## Exercise input
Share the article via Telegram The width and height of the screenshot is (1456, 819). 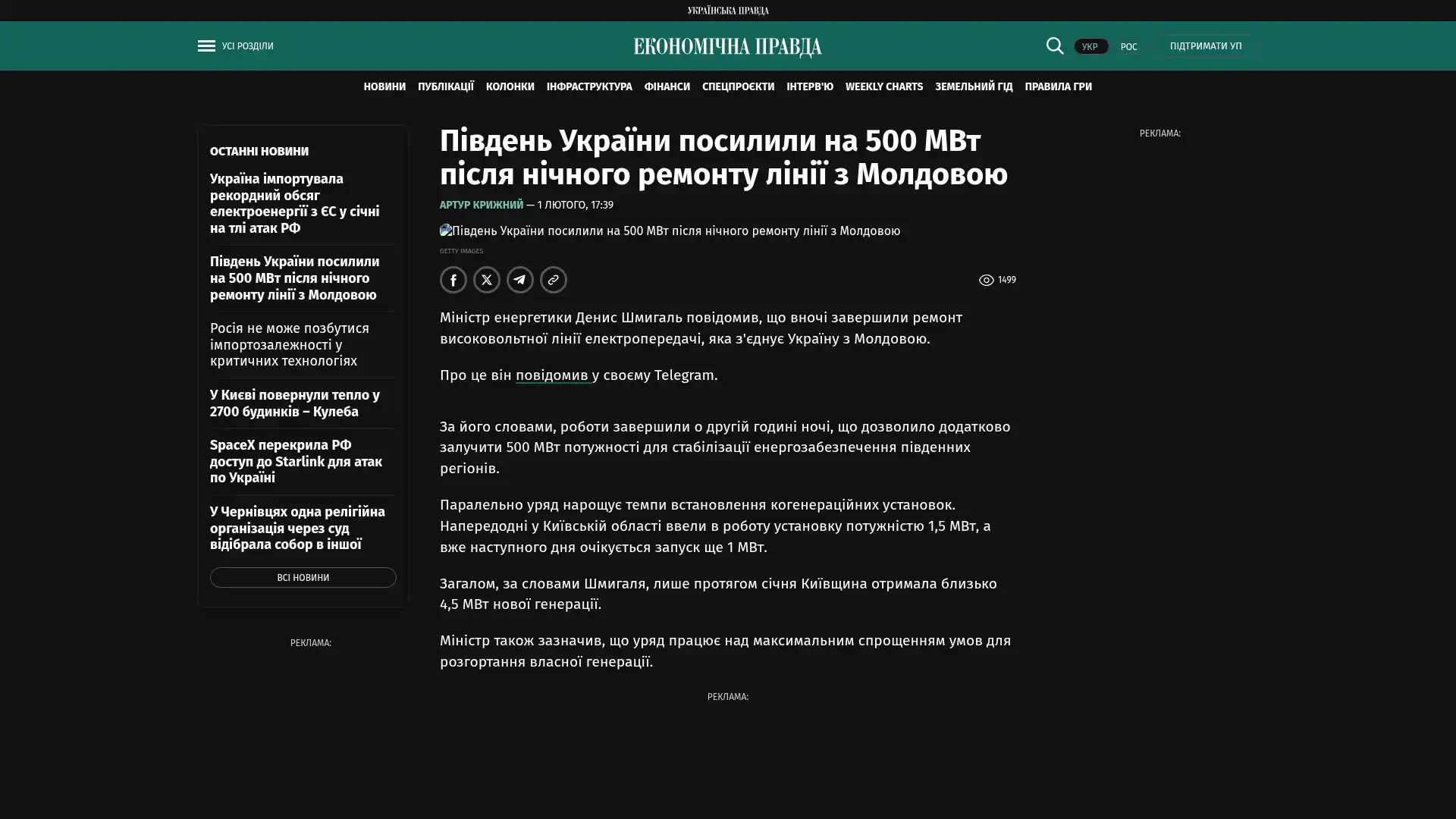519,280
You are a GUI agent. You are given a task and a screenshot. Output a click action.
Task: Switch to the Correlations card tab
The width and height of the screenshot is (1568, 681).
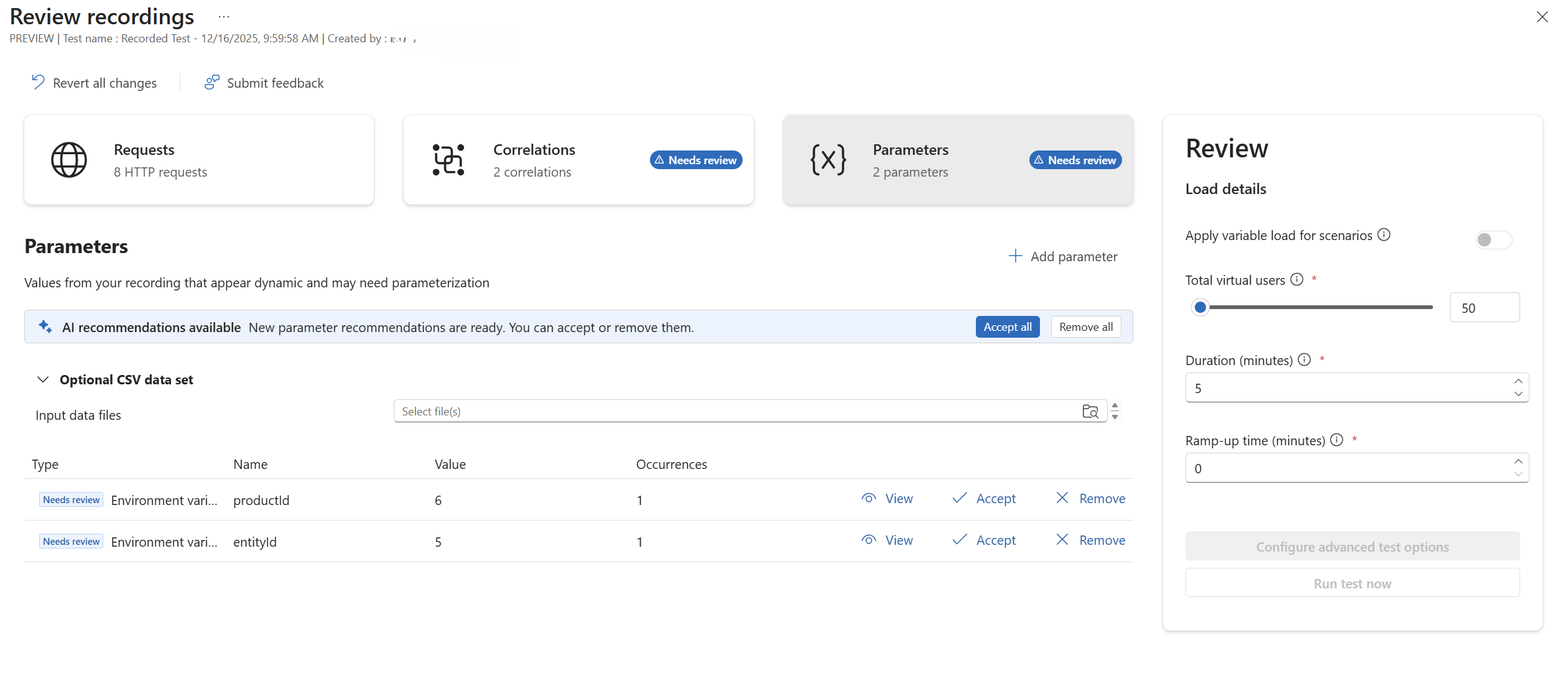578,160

## Problem
Set down word for word every line from the line containing "The width and height of the screenshot is (1568, 681)." through the last line of the entries, and nothing more; no pictures.

## Solution to this exercise
The width and height of the screenshot is (1568, 681).
578,160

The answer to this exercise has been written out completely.